Ce n’est pas le seul problème auquel ce passionné a été confronté. Peu habitué à la vente, démarrer son activité n’a pas été facile, d’autant plus que la clientèle suisse ne consomme pas beaucoup de cidre. «Je travaille donc avec des grossistes et durant les premières années, c’est la clientèle étrangère qui m’a surtout permis de perdurer.»

Aussi sur les tables les plus réputées

La production de la Cidrerie du Vulcain ne se contente pas d’offrir de nouvelles saveurs dans la palette des cidres disponibles. Elle s’invite également sur les meilleures tables de la haute gastronomie. Ainsi, Peter Zimmermann, élu sommelier de l’année 2023 par GaultMillau, propose le cidre Raw Boskoop avec une tarte Tatin de moules cuisinée par le chef Heinz Rufibach. «Même si la salinité des moules est atténuée par le beurre et le miel bernois, elle reste nettement perceptible. Le Raw Boskop Bio de la Cidrerie du Vulcain apporte la bonne acidité pour contrer le sel. Comme ce cidre a été fermenté avec des levures sauvages et que celles-ci n’ont jamais été enlevées, il a une note briochée qui se marie à merveille avec la pâte feuilletée et le beurre de la tarte Tatin», précise le sommelier de l’année. «L’objectif déclaré de Jacques est de faire de grands cidres sur le modèle des vins haut de gamme, ce qu’il a parfaitement réussi. Il est d’ailleurs devenu une référence mondiale en matière de cidre artisanal», ajoute-t-il.
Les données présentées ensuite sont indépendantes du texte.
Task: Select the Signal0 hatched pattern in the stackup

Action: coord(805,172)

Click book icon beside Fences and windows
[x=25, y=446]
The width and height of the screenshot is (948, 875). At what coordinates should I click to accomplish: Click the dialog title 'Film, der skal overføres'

A la Maison Décotterd à Glion (VD), on pourra également déguster un cidre du Vulcain avec le plat de fromage du chef étoilé: Les Rebibes de gruyère «caramel» de Jacques Duttweiler.

«La cuvée 2009 de Poiré est même servie à la table du Ritz et du George V à Paris», indique Luigi Fazzini. «Cette cuvée-là était un peu instable au départ. C’est pourquoi nous l’avons gardée en bouteille afin qu’elle continue d’évoluer. Le jour où nous l’avons goûtée, c’était une merveille!» Cette année, c’est à la cuvée 2012 de Trois Pépins de faire exploser ses saveurs. Une bouteille d’exception qui promet de se retrouver en compagnie des mets les plus délicats.

★ Accords mets et cidre


Les cuvées de la Cidrerie du Vulcain sont très variées et de nombreux accords sont possibles. Voici quelques suggestions de Jacques Perritaz:

  • Pour l’apéritif, on servira des cidres secs et frais, tels que le Trois pépins, produit à partir de pommes, de poires et de coings, ou la Transparente qui offrira un goût plus fruité, très frais.
  • Le poisson et les huîtres se marient très bien avec le Trois Pépins.
  • Le fromage sera particulièrement mis en valeur avec le Poiré, produit, comme son nom l’indique, exclusivement avec des poires.
  • Pour le dessert, on choisira des cuvées plus douces, comme Premiers Emois, qui est large en bouche et fait mieux ressortir le sucre.